**Problems to work on:**
1. According to the text on piracy, which governments agreed in 2004 to provide better protection for ships passing through the Malacca Straits?
2. Summarize the text on piracy in two sentences.
3. Reproduce the text on piracy word for word, starting with "Before the middle" and going on through "escorted by warships.".

**Text provided:**
________________

Before the middle of the 19th century, the incidence of piracy resulted in most cargo ships being armed, sometimes quite heavily, as in the case of the Manila galleons and East Indiamen. They were also sometimes escorted by warships.

Piracy 

Piracy is still quite common in some waters, particularly in the Malacca Straits, a narrow channel between Indonesia and Singapore / Malaysia, and cargo ships are still commonly targeted. In 2004, the governments of those three nations agreed to provide better protection for the ships passing through the Straits. The waters off Somalia and Nigeria are also prone to piracy, while smaller vessels are also in danger along parts of the South American, Southeast Asian coasts and near the Caribbean Sea.

________________

**Available data:**
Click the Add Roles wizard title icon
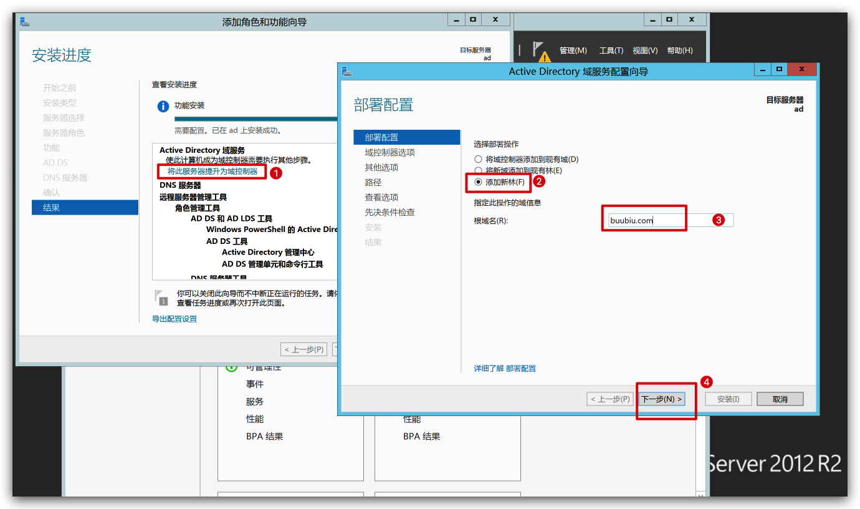The width and height of the screenshot is (860, 509). pos(25,22)
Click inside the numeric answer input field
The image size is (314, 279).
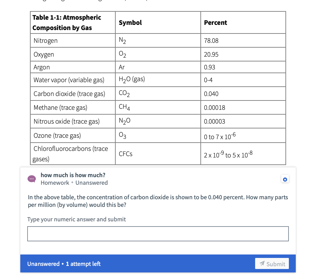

________________

**The solutions:**
1. The governments of Indonesia, Singapore, and Malaysia.

2. Before the middle of the 19th century, piracy led most cargo ships to be armed, and they were sometimes escorted by warships. Piracy is still common in some waters, particularly the Malacca Straits, where Indonesia, Singapore, and Malaysia agreed in 2004 to better protect passing ships, and the waters off Somalia and Nigeria are also prone to it.

3.
Before the middle of the 19th century, the incidence of piracy resulted in most cargo ships being armed, sometimes quite heavily, as in the case of the Manila galleons and East Indiamen. They were also sometimes escorted by warships.